The state has regulated scrap metals since 2008. The statute states that metal dealers must keep records of everyone who sells scrap metals to them. The records must include name, address and phone number of the seller; vehicle information; physical description, including height, weight, hair color and eye color; and “right thumbprint, free of smudges and smears.”
In addition, scrap-metal dealers must provide a photograph, video or other digital image of the metals being sold, as well as an image of the seller.
Detectives from the Flagler County Sheriff’s Office are looking for every scrap of evidence they can find to solve cases of stolen metals. Allman said detectives ask her a couple of times per week for information about thefts.
To facilitate that process, Fleming said he is planning to ask the Flagler County Board of County Commissioners to take the state regulation one step further and require the scrap-metal dealers in the county to electronically provide data from each sale. That way, according to the sheriff’s public information officer, Debra Johnson, the detectives won’t have to make requests for information each time — the data will already be available to them.

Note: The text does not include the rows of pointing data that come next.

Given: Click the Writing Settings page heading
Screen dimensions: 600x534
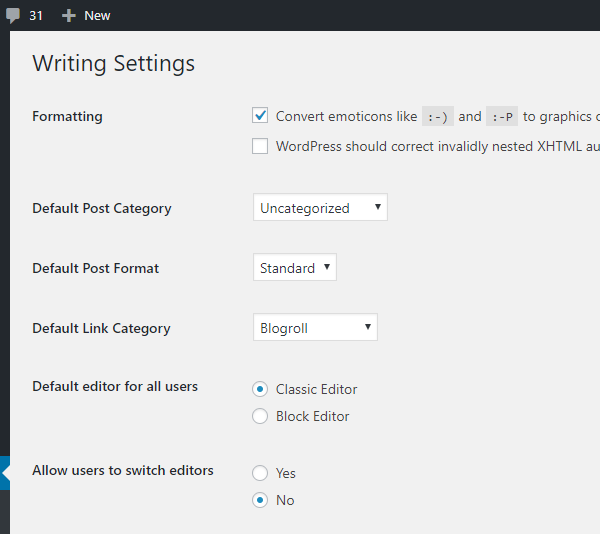Looking at the screenshot, I should (113, 63).
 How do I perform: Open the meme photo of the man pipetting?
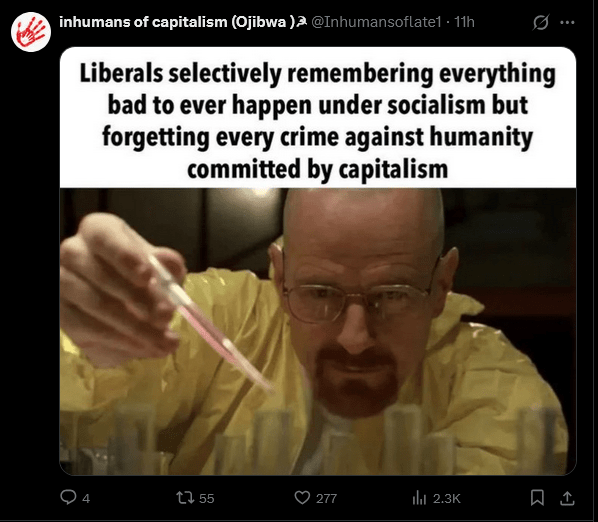tap(318, 331)
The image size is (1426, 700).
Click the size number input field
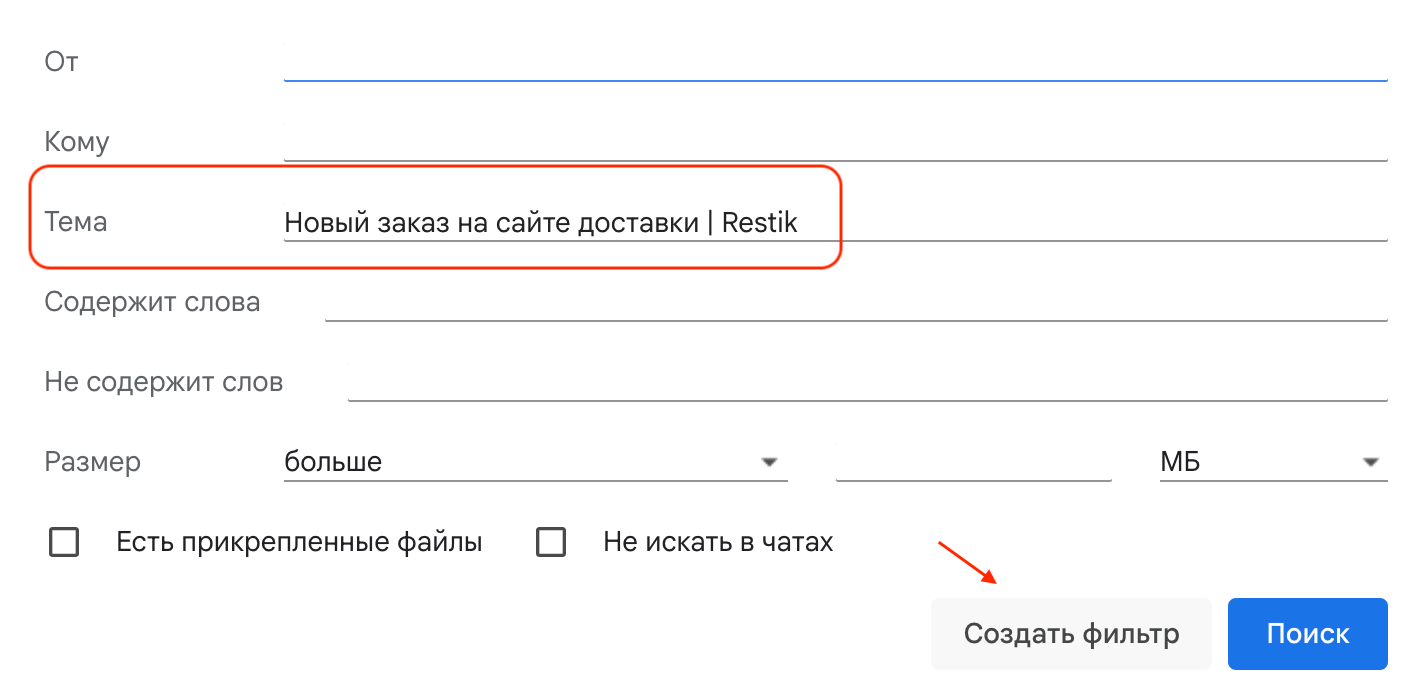tap(973, 462)
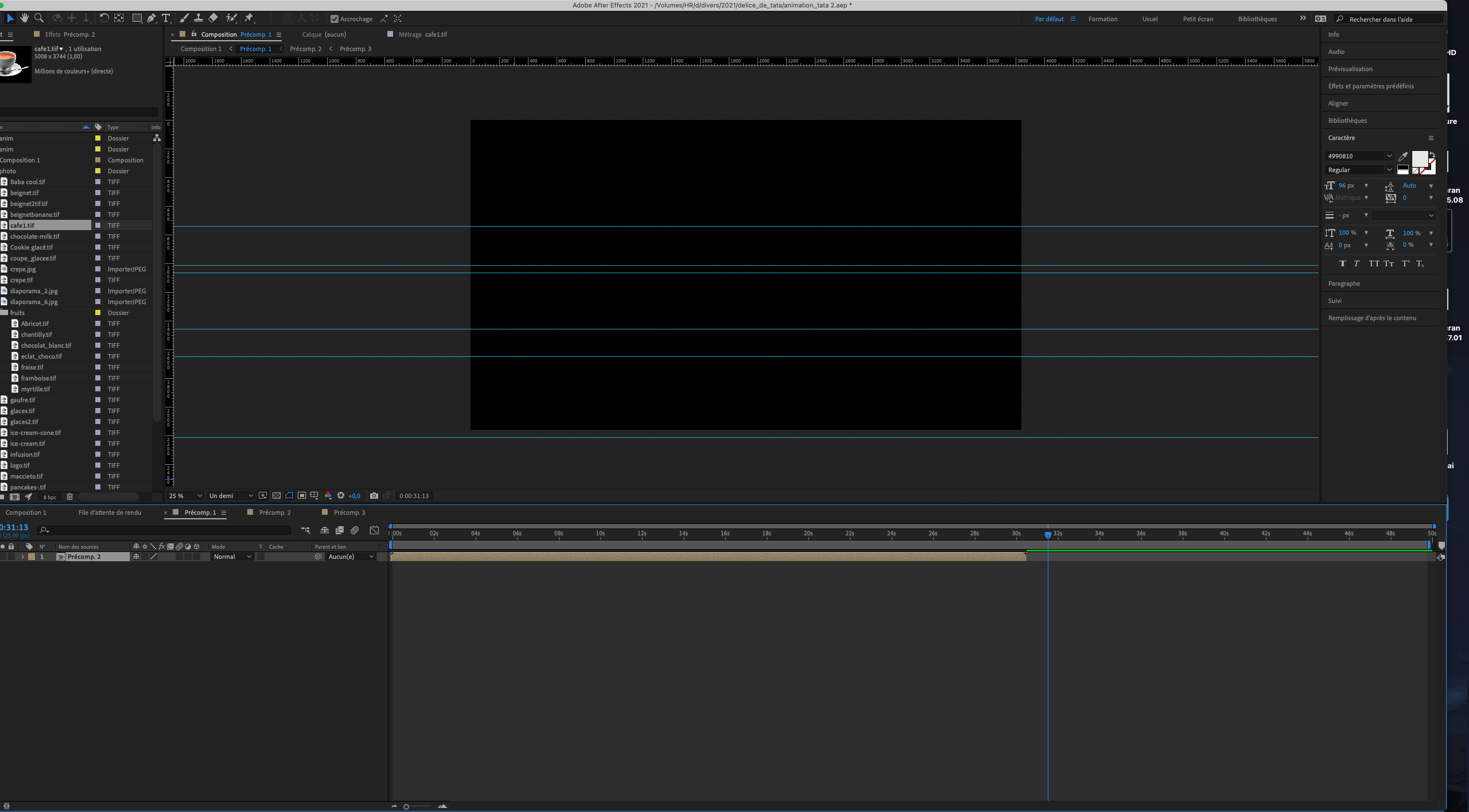Select the Pen tool

coord(151,18)
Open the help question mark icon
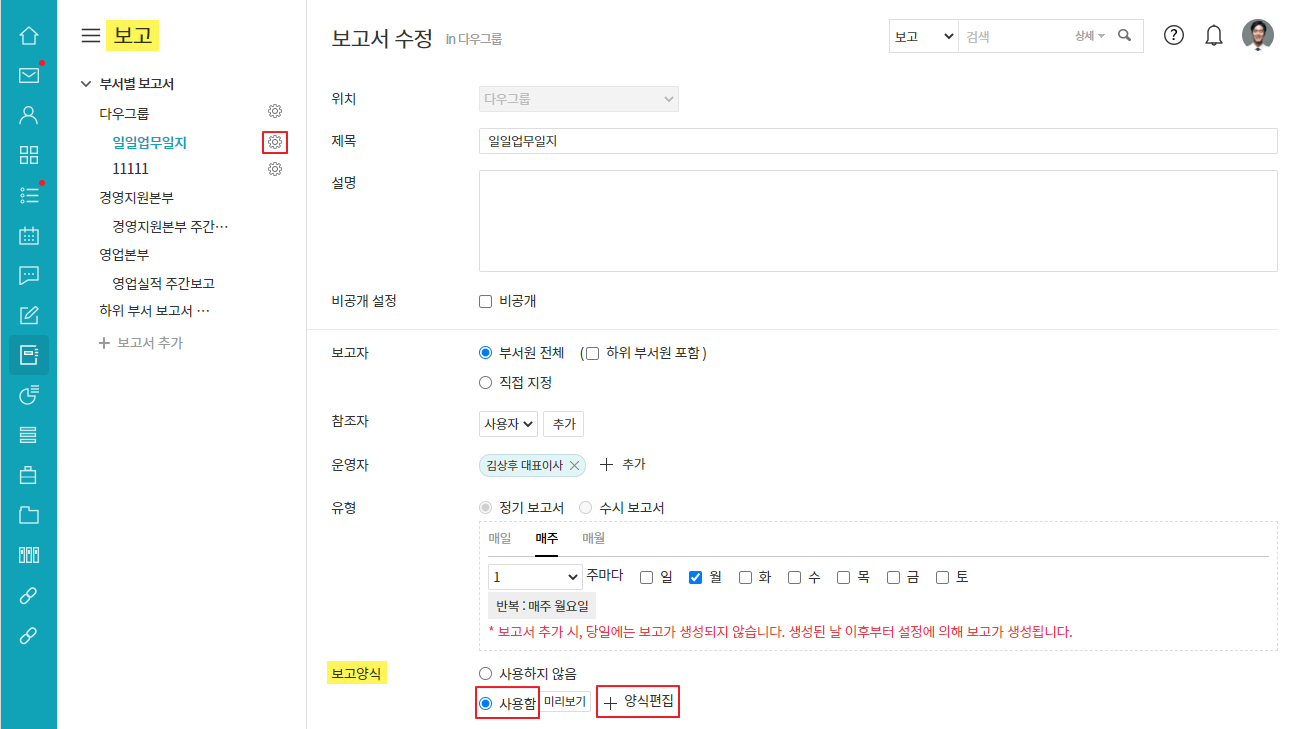The image size is (1300, 729). pos(1174,36)
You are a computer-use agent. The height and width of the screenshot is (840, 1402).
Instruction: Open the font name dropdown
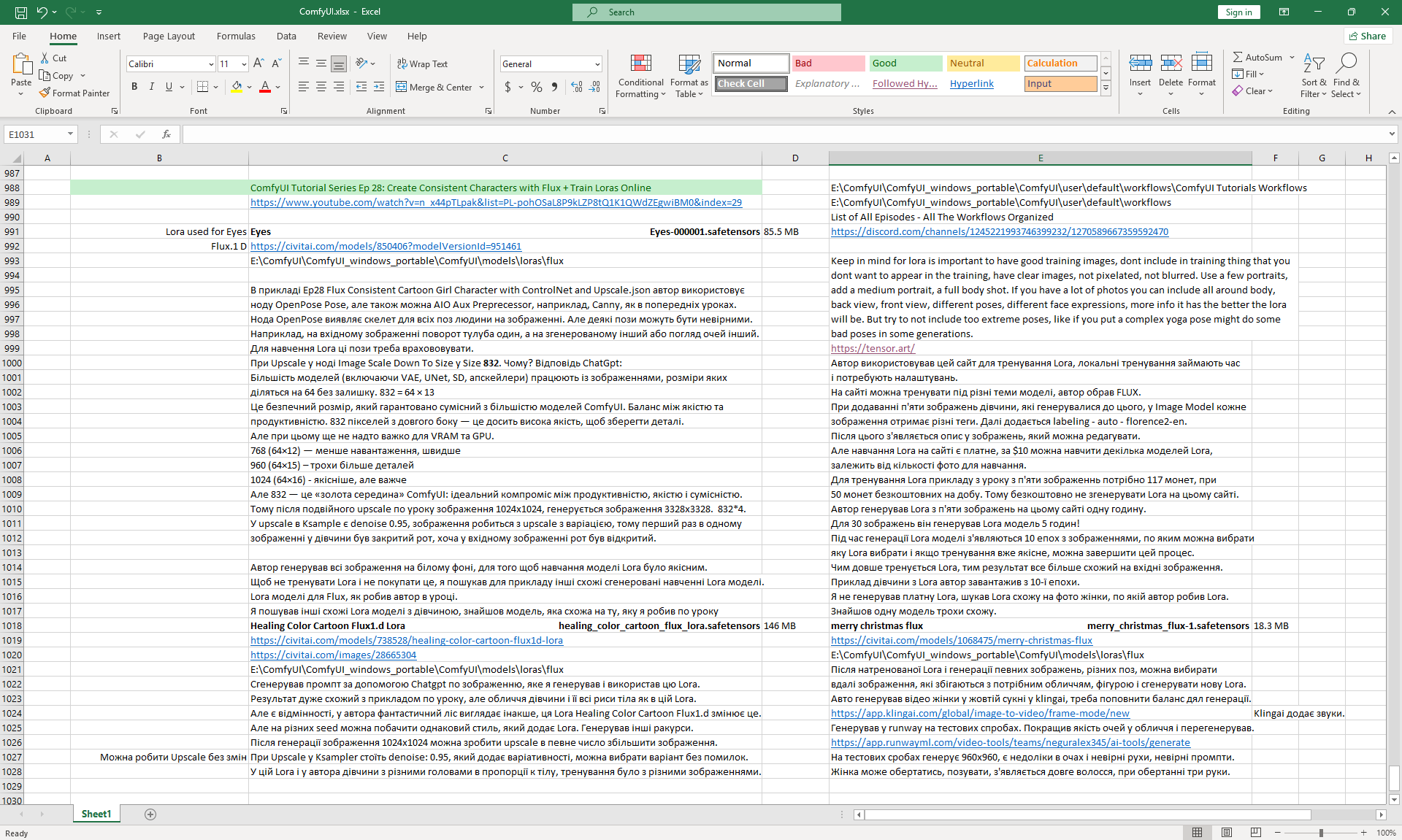click(x=211, y=64)
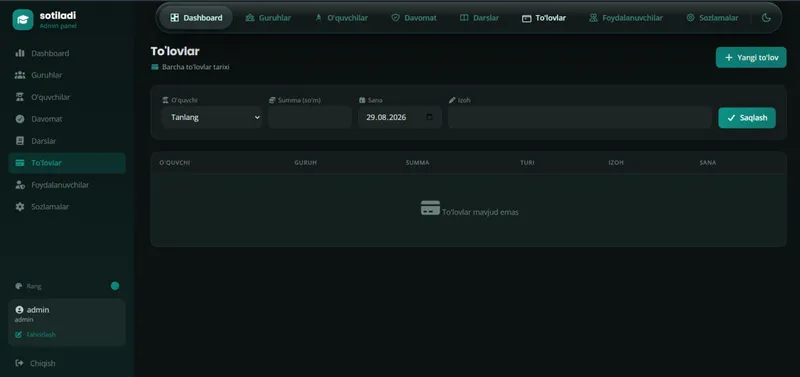The image size is (800, 377).
Task: Open the O'quvchi Tanlang dropdown
Action: (211, 117)
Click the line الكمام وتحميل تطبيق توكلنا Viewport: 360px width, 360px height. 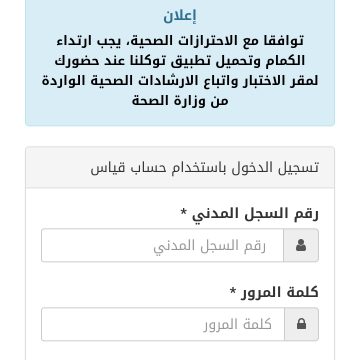tap(180, 61)
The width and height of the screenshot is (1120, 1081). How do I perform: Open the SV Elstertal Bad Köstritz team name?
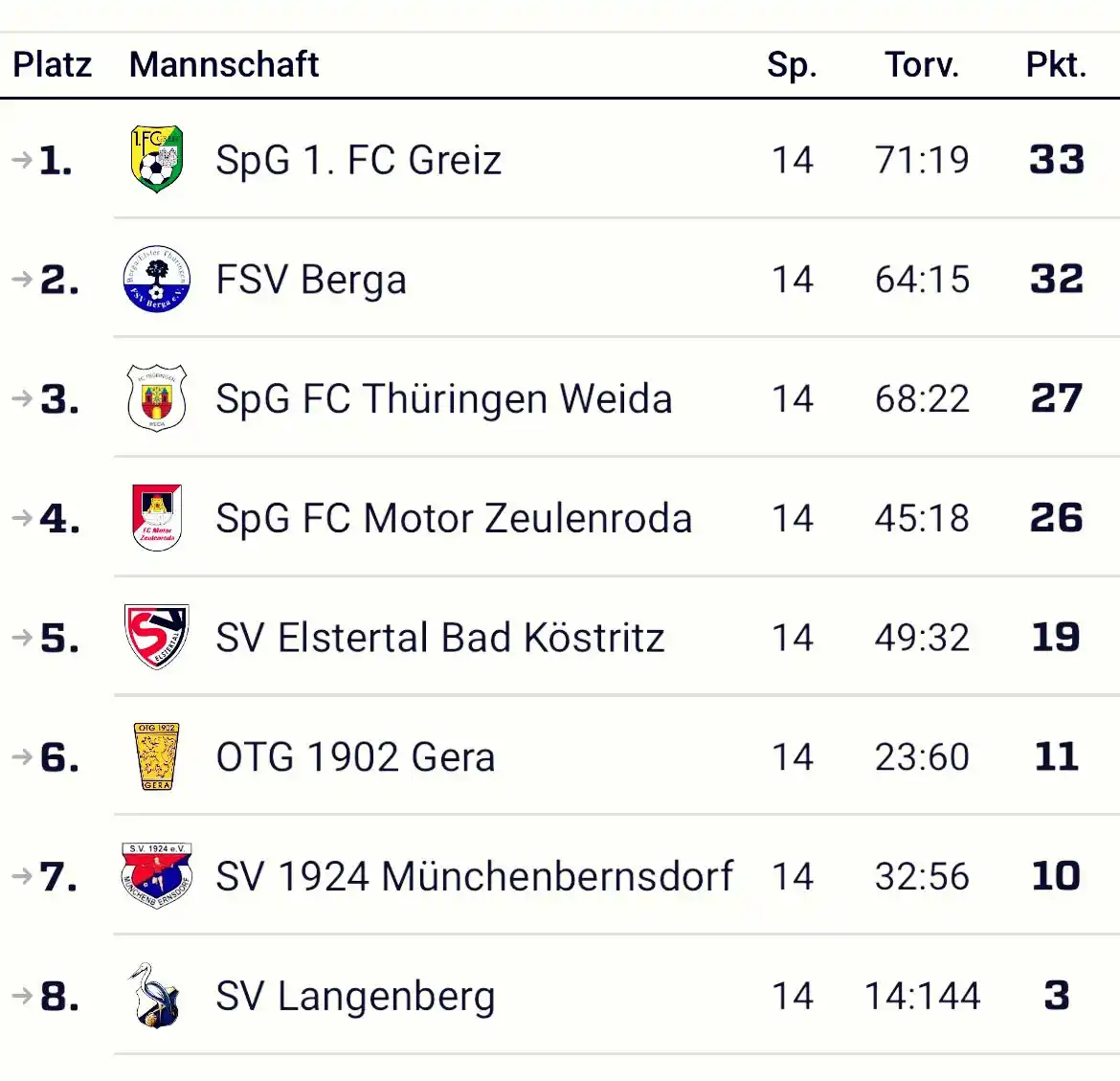(x=439, y=637)
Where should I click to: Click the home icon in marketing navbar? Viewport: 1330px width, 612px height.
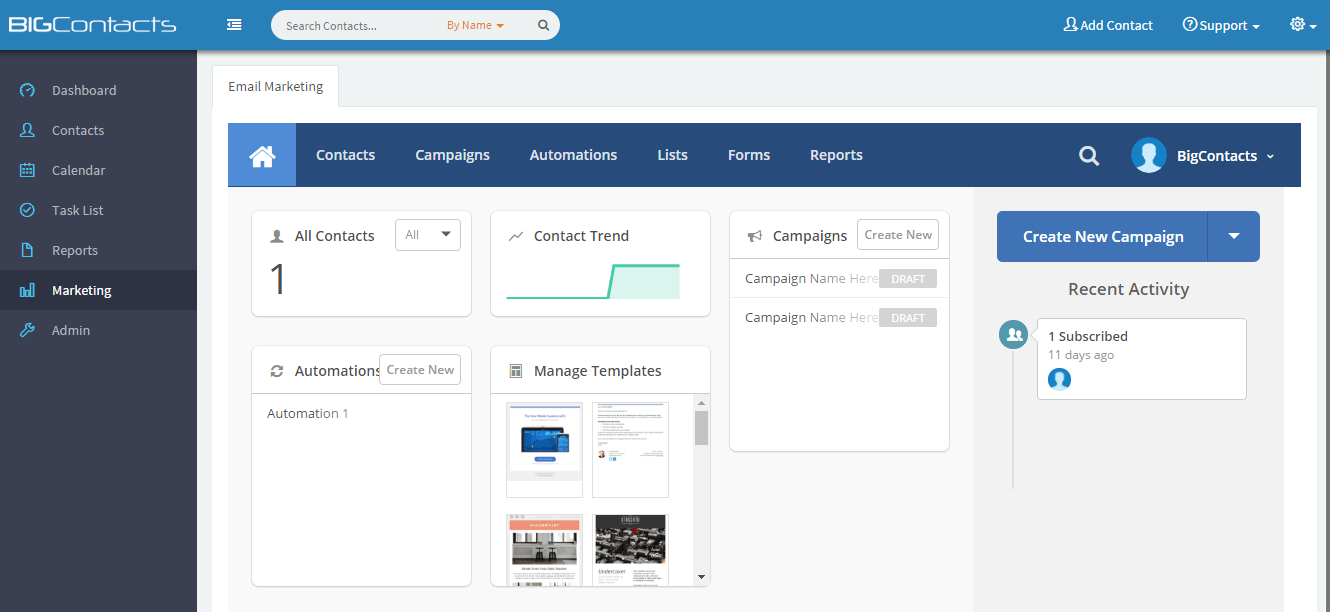(x=262, y=155)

But Allman said that extra information might not always be useful.
“We’ve asked the detectives before, ‘Is this doing you any good?’” she said, adding that once an air conditioner is taken apart, it can’t be tracked very easily. ”Every little piece of the air conditioner doesn’t have a serial number.”
The state regulations already cost John’s Auto Parts & Metals $30,000 in computer and photography equipment upgrades at the Bunnell location alone, according to Allman. In addition, the costs associated with the Scrap Dragon software are $200 per month.
Still, the incident reports continue to come to Fleming’s office, and he is seeking a solution.
Harold Doutt, 79, of Bunnell, told deputies that he visited the residence of his son, who was traveling. One week, he said the house was undisturbed. The next week, on Sept. 24, he returned to find that the entire outside air-conditioning unit had been removed. Nothing else was missing or damaged. Rain in the area made any attempts at gathering evidence implausible, according to the report. There were no known witnesses.
Two homes on Pineapple Drive were stripped of copper wiring or circuit breakers in late September.
In one home, detectives observed a hole in the ceiling of the master bedroom, indicating that the thief had been in the attic. The victims were given pamphlets on victims’ rights.
Other than, all the victims can do, until more evidence can be collected, is wait.